→ Selected extract
++++++++++

Portrait of a people

Ismail Darbesh’s Talashnama offers a rare and enriching view of the life of the rural Muslim, thus reclaiming for the community its right to nuance.

Published : Aug 21, 2024 11:00 IST - 5 MINS READ

Shi’ite Muslims carry a tazia, or a replica of the coffin of Imam Hussein, during a Muharram procession on Ghoramara Island in the Sunderbans delta of West Bengal on September 22, 2018.

Shi’ite Muslims carry a tazia, or a replica of the coffin of Imam Hussein, during a Muharram procession on Ghoramara Island in the Sunderbans delta of West Bengal on September 22, 2018. | Photo Credit: RUPAK DE CHOWDHURI/ Reuters

This novel is an unsparing indictment of the people of Sadnahati, a fictional Muslim-majority village in West Bengal. One wonders whether it is ill-timed, given the persecution faced by Muslims all over India. However, the point of Ismail Darbesh’s novel is precisely this: to resist the harassment of Muslims by reclaiming the space snatched away from them, the space where they stand as they are, complete with their failures and idiosyncrasies.

Darbesh, who belongs to a family of traditional garment-makers in West Bengal’s Howrah, writes as an insider. He takes back Muslim people’s right to nuance, to a complex critique of their own community. “Sadnahati was a predominantly Muslim village,” he writes. “And so, the problems of this village were basically the problems of Muslims.”

++++++++++

→ Problem to solve
Extend the review of Talashnama, picking up after its last sentence.

(Records for finding displayed items)
++++++++++

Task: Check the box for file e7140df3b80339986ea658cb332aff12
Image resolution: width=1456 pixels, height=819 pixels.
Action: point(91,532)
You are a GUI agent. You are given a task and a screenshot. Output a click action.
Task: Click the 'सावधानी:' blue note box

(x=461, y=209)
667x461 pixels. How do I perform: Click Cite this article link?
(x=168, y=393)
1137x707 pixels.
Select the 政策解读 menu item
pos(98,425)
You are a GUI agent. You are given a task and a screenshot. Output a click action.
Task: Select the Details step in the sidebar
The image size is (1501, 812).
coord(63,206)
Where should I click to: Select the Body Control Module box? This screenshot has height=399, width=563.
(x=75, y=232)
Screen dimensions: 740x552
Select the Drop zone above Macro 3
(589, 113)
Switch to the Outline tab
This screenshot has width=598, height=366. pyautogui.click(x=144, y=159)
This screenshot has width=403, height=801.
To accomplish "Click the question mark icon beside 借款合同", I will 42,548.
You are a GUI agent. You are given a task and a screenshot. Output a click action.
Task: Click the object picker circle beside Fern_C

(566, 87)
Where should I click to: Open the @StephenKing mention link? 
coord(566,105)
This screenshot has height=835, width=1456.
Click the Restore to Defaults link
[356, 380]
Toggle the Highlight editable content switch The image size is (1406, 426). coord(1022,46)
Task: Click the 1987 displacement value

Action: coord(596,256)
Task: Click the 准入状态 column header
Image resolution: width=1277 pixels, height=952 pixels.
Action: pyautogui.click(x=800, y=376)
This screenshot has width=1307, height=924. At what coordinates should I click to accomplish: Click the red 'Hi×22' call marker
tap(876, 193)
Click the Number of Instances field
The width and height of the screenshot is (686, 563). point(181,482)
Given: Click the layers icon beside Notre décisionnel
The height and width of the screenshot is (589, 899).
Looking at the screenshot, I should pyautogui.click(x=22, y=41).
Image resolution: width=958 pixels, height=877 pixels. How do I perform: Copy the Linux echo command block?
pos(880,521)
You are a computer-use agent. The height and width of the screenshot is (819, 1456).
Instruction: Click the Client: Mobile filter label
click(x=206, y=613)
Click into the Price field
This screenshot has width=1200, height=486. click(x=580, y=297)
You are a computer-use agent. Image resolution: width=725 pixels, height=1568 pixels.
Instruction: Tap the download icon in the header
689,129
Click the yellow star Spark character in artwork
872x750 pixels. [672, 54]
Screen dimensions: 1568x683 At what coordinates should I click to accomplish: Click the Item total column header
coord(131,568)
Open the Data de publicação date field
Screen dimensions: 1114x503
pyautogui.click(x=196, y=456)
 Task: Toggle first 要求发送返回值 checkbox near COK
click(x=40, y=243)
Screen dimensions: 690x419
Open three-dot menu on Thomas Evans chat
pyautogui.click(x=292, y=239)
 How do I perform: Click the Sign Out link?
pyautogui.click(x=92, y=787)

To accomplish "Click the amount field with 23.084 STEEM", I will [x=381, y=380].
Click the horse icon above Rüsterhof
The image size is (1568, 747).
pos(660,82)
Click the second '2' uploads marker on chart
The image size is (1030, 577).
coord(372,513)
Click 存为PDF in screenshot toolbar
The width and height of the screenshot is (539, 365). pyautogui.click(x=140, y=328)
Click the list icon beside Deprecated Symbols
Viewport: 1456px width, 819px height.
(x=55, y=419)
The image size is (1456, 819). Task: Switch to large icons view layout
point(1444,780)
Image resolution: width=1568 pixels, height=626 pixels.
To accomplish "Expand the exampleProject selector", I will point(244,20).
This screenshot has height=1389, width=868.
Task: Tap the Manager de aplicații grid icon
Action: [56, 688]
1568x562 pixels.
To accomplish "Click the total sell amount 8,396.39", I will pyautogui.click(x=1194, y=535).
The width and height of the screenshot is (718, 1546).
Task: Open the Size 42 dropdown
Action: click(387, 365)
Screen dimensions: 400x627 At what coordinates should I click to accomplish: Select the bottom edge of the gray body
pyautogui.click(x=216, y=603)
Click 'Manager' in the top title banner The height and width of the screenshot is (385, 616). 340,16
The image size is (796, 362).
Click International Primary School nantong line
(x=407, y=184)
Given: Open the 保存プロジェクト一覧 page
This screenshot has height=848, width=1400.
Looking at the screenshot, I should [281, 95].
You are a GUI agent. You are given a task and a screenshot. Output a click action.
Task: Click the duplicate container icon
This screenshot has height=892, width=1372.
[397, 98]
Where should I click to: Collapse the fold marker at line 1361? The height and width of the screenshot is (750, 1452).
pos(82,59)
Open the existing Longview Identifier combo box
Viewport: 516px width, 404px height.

++++++++++

→ Result of the task
Talashnama: The Quest
By Ismail Darbesh, translated by V. Ramaswamy
HarperCollins India
Pages: 572
Price: Rs.699

What is now a nearly 600-page English novel began as a series of Facebook posts written in Bengali. Apart from its theological preoccupation, the story has all the elements known to capture the public imagination (perhaps this is the reason behind its success among social media users): a love triangle of sorts, heroes and their faux pas, sparring factions among Muslims, disputes over mosque land, a minor skirmish leading to a riot on an eidgah (an open space reserved for Eid prayers), another narrowly averted riot following an interfaith marriage and elopement, familial conflicts, violence, and betrayal.

The central drama of the novel is spun around Riziya and Maruf, who are progressive Muslims; Tahirul, the imam who has his moments in the light but ends up squandering them; and Suman, a secular Hindu who gradually regresses into conservatism. Suman belongs to Jogipara, a neighbourhood of Sadnahati with a number of Hindu households.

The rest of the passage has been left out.